Râma, Explication du Chant de Vibration


Voix du corps, voie du Mantra
Retraite séminaire 
du 9 au 15 août 2020

Le Mantra est généralement perçu comme une sorte de formule magique ou de vibration sonore qui aurait juste un pouvoir de produire tel ou tel effet.
Pourtant, l'enseignement traditionnel est bien plus vaste et profond.
La "pratique" du Mantra est une voie complète, qui ne consiste pas à répéter mécaniquement un son exotique dans le but de produire un effet. Le Mantra est la manifestation de notre nature profonde, réelle, au-delà de tout ce que nous imaginons. Il est le mystère sacré, il en est une manifestation, et il a pour mission de nous ramener à sa source qui est aussi notre source.
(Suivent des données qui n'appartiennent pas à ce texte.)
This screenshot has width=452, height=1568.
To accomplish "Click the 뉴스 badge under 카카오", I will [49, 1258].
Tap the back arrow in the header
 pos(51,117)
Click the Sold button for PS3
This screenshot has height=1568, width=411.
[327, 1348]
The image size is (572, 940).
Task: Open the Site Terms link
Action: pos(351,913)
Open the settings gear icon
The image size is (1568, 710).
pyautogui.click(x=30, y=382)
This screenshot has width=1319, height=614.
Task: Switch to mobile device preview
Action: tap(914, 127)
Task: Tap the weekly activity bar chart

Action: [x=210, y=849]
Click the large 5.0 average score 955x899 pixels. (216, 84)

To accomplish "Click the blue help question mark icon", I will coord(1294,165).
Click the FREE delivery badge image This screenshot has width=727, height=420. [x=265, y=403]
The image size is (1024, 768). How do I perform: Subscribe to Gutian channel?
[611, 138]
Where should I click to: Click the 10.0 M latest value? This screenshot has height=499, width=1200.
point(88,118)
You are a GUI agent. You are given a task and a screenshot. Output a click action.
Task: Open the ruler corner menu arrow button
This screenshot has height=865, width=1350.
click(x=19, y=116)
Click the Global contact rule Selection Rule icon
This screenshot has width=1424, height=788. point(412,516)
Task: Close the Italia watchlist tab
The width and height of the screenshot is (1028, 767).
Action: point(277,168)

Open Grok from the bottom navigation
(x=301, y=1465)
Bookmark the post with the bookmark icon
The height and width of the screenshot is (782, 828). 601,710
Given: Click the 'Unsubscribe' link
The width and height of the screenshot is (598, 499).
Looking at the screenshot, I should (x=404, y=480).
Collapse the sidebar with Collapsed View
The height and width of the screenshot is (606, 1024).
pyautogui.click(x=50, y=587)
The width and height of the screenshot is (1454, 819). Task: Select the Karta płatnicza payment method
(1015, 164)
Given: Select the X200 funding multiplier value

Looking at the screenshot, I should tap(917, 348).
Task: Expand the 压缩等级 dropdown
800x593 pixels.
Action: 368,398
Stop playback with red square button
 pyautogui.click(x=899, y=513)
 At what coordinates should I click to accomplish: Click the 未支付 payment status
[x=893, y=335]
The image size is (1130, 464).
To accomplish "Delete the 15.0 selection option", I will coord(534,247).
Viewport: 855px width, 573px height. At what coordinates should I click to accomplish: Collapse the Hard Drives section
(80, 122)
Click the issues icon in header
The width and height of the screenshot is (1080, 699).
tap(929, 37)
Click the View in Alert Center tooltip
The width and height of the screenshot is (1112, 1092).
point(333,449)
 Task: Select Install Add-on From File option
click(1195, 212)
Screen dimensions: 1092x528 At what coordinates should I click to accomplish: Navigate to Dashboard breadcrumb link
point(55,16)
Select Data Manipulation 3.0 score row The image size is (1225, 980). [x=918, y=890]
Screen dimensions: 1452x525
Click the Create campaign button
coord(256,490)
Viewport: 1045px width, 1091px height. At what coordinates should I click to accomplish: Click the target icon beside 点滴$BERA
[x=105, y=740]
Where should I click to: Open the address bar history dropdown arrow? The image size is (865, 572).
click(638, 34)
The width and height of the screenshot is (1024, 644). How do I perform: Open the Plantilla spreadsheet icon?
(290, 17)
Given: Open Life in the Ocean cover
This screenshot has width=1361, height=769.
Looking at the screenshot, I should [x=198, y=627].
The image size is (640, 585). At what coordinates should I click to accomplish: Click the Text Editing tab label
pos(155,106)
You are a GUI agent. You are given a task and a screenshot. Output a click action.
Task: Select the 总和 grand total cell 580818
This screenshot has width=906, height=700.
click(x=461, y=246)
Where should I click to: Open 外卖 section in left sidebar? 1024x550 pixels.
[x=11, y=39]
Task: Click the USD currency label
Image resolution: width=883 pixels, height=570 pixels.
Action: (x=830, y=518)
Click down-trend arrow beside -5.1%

Il nous délivre ainsi du bavardage mental et nous remet en présence de notre essence vivante et vibrante.
Ancrée dans le corps et la voix, la pratique du Mantra ne dépend pas d'une tradition, d'une croyance, d'un autorité extérieure : elle est simplement une pratique capable de nourrir une vie. La pratique du Mantra est une pratique d'éveil et de guérison radicale. Une pratique complète.
Durant cette semaine, nous explorerons cette pratique, précise et complète en elle même.
Elle est au cœur du tantrisme, appelé la "voie du Mantra", une voie intime, puissante, qui ne dépend d'aucune culture particulière, mais qui repose sur l'expérience directe. Nous verrons comment pratiquer le Mantra en toutes circonstances et comment poursuivre cette pratique au quotidien.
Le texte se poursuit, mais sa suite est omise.